Vibration control and attenuation can be accomplished in many different ways. This includes passive control devices, active control devices, and hybrid devices. It is not uncommon for tools, equipment or machinery causing vibrations to utilize dampeners that in many instances are solid structures having a durometer appropriate for absorbing vibration. For example, machinery such as aircraft and motor vehicles have motor mounts connecting an aircraft or motor vehicle motor to the aircraft or motor vehicle structure where the motor mounts contain structures including solid blocks of vibration absorbing material, such as rubber, that will attenuate vibration resulting from the motor operation. These types of vibration control devices are limited in their ability to entirely reduce vibration due to varying degrees of vibrations that occur as a result of variations caused by the oscillations of a tool, equipment and machinery. Further, it is well known that in many applications tools, equipment and machinery have continuing vibration conditions that are not adequately addressed with current dampeners. In addition, hand held tools and firearms exhibit vibrations that are not adequately addressed with current applications, including solid dampening systems. Therefore, it would be an advantage to provide a vibration dampening system that counters or attenuates vibrations in a manner that accounts for variations in the direction and degree of oscillations but does not add significant cost or weight and burden to existing tool, equipment or machinery systems.

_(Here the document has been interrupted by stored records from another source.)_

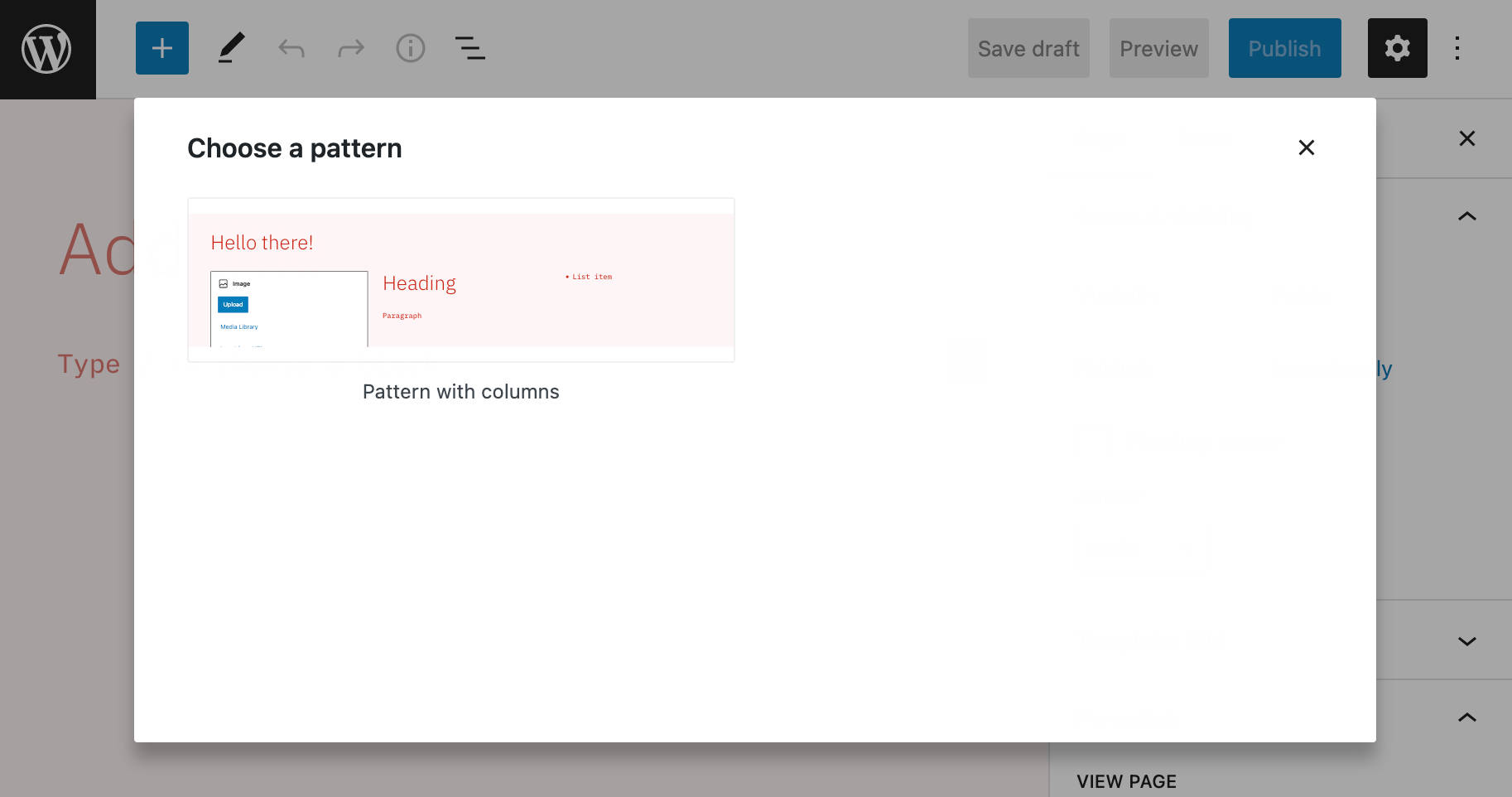This screenshot has height=797, width=1512.
Task: Collapse the top sidebar section with up chevron
Action: (x=1466, y=216)
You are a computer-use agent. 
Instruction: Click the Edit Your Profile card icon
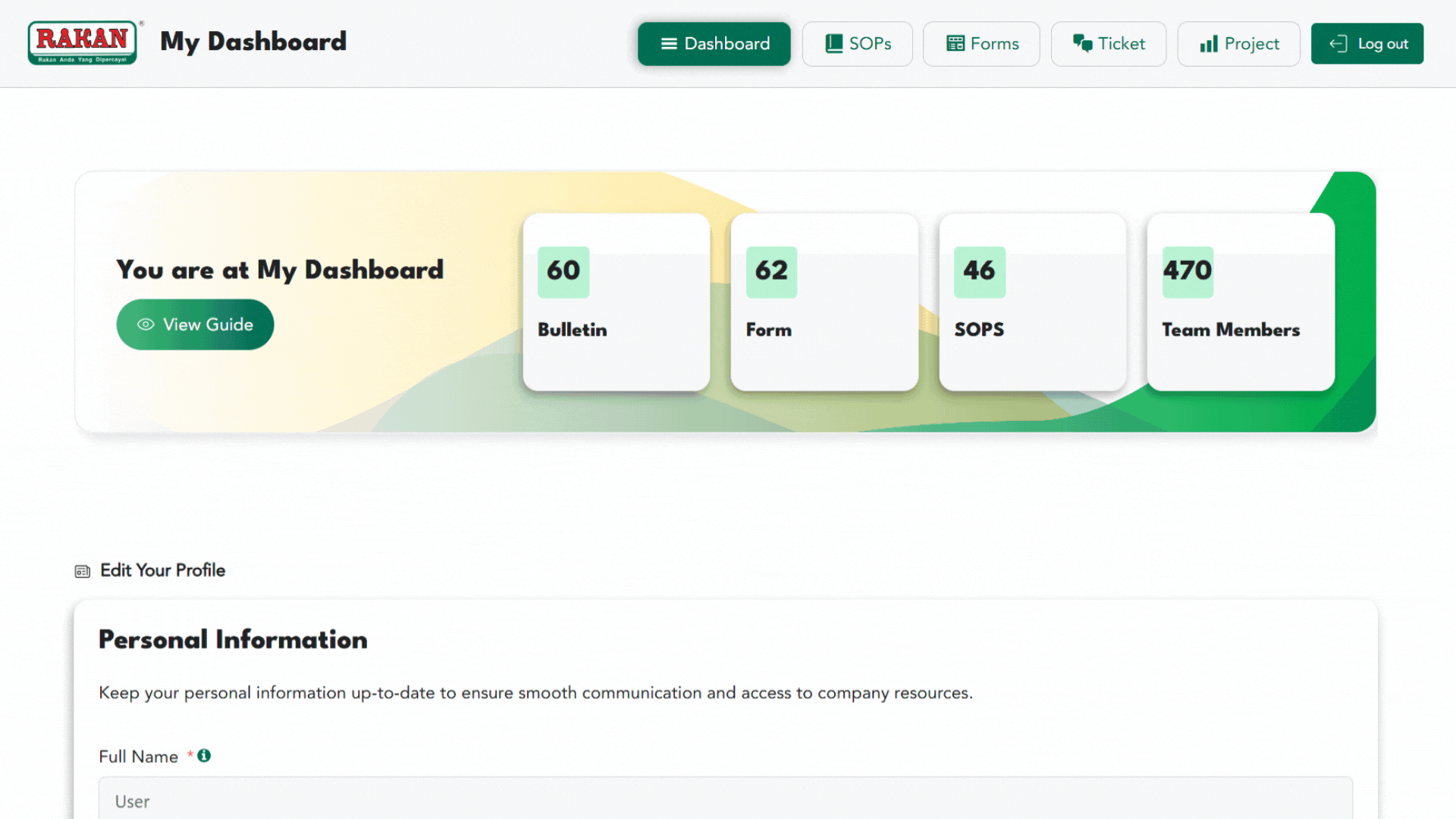(x=83, y=571)
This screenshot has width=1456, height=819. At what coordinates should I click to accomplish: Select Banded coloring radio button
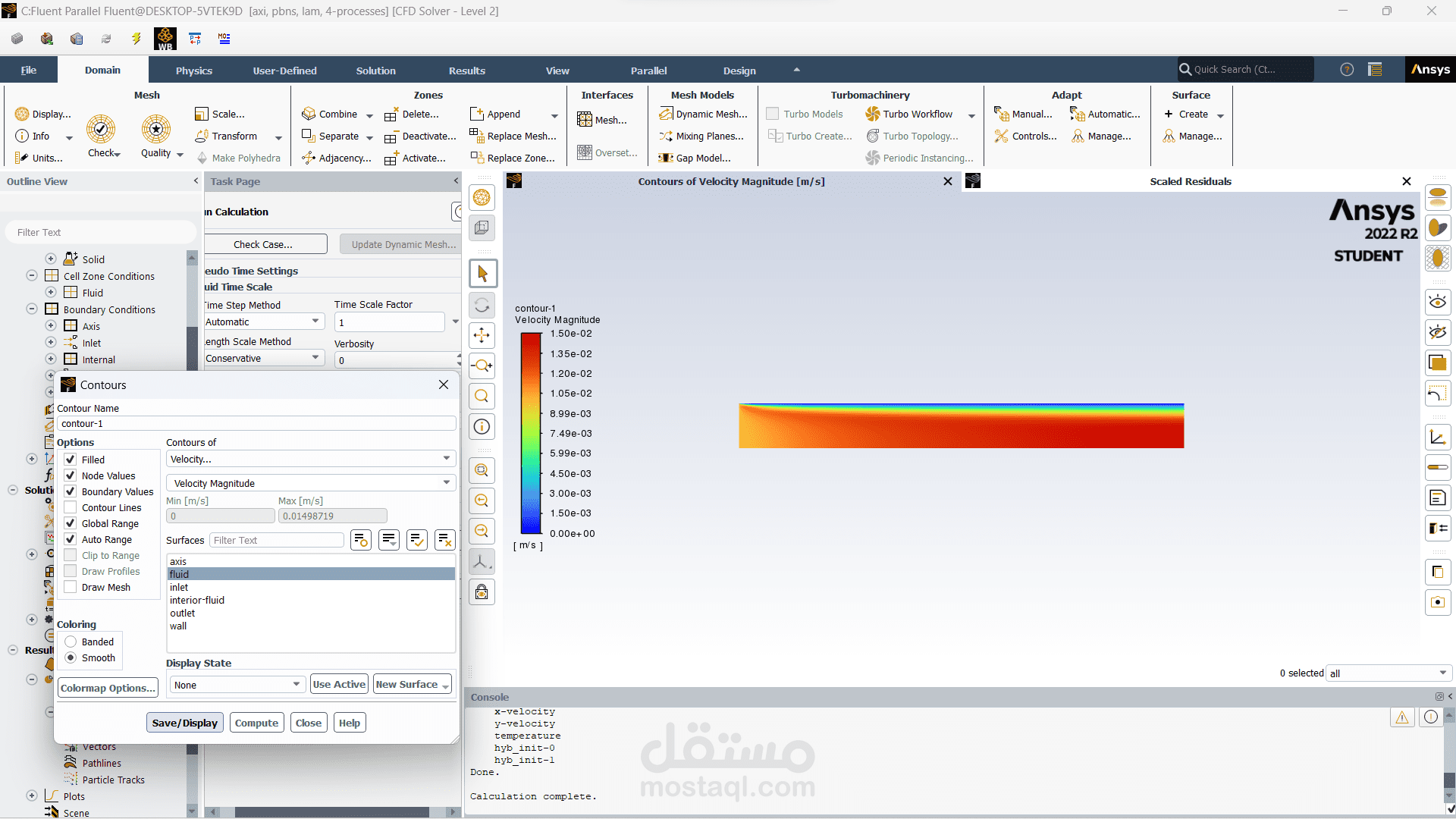tap(71, 642)
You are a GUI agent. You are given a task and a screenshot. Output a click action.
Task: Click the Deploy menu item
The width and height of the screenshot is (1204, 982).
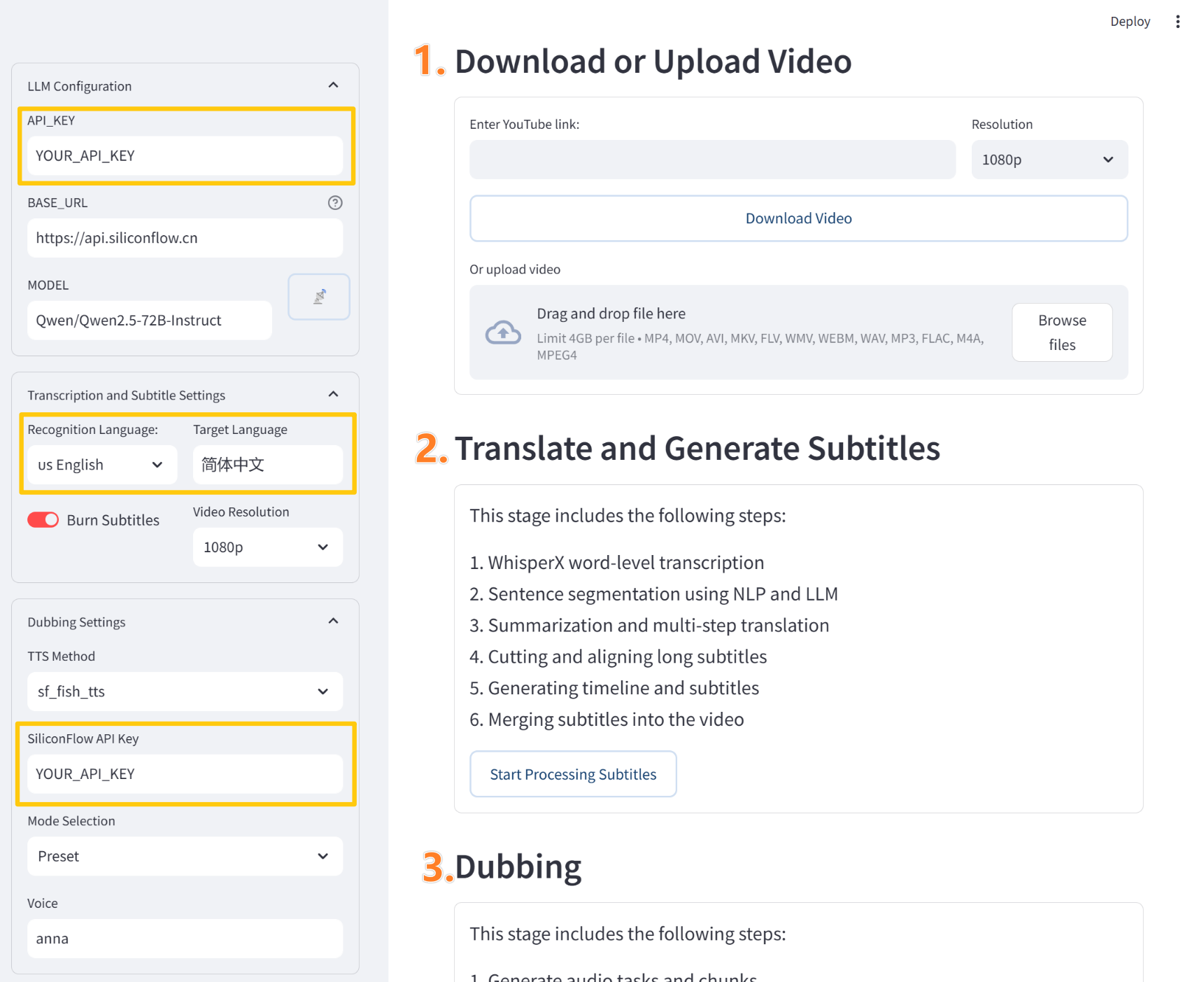(1130, 21)
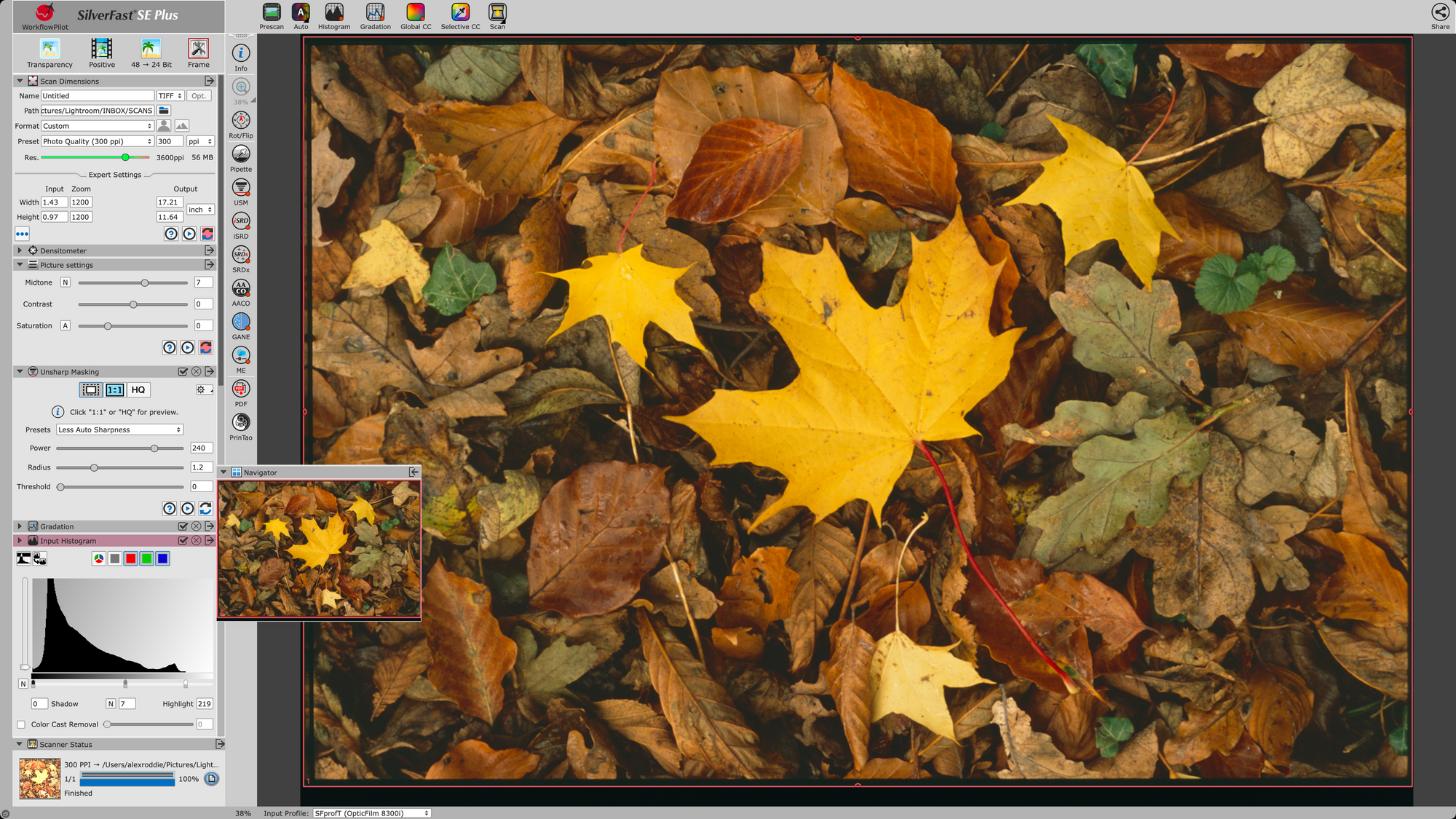Click the HQ preview button

click(138, 390)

Further, vibrations are known to cause injury, especially in applications where individuals control a tool, equipment or machinery that is vibrating during its operation. Injuries include vibration white finger (VWF), also known as hand-arm vibration syndrome (HAVS) or “dead-finger.” This is an injury triggered by continuous use of vibrating machinery. HAVS is a widespread recognized industrial disease affecting tens of thousands of workers. It is a disorder that affects the blood vessels, nerves, muscles and joints of the hand, wrist and arm. Good practice in industrial health and safety management requires that worker vibration exposure is assessed in terms of acceleration, amplitude and duration. For example, using a tool that vibrates slightly for a long time can be as damaging as using a heavily vibrating tool for a short time. Therefore, it is important to develop and implement systems that dampen and attenuate vibration, that addresses heavy vibration and lighter vibration that can occur for longer periods of time.
In physics, dampening is an effect that reduces the amplitude of oscillations in an oscillatory system. Dampening can be achieved in an overdamp, critically damped, under damped and undamped result. The difficulty in addressing dampening of a vibrating system is accounting for variations in oscillations (vibrations) that in many instances change based on the operation of tool, equipment or machinery and associated motor/engine including its associated vibrating systems. Vibration dampening can be resolved through phase shifting occurring when a vibrating system is countered with a system that changes the oscillations in a manner that the oscillations are cancelled through phase differentiation. Therefore, it is desirable to develop and provide an economical system for dampening vibrations that is adaptable to wide application and will provide a safe and stable system for cancelling vibration in a wide range of vibrating systems.
Vibration control is important not only to reduce injury to operators and passengers in the case of vehicles/aircraft applications, but is also important to reduce damage to equipment and machinery, including the surrounding structure of the vibrating source and associated equipment such as control equipment in an aircraft. Further, vibration control is necessary to reduce damage to cargo. In addition, vibration control is important for allowing control of the vibrating system. For example, control of hand held tool or equipment could be greatly increased with adequate vibration control. Without it, hand held equipment can become cumbersome and virtually uncontrollable for its operators. This can relate to simple equipment such as a hand held hammer drill or floor cleaning or polishing equipment that if uncontrolled will be difficult to move due to its inherent vibrations.
In addition, it is important that the points of vibration control not create a weak link in a tool, equipment or machinery. Therefore, it is necessary to have a robust structure, having vibration dampening capability that adequately addresses the problems created by vibration but does not create structural weakness problems. Lastly, vibration may not be necessarily linear but frequently is multi-directional and results in permeation of vibration throughout a system or structure. Therefore, linear shock absorbers and other systems that are adept at reducing vibration in a linear direction are inadequate for multi-directional applications. Therefore, it would be an additional benefit to provide a system capable of vibration dampening in a multi-directional application.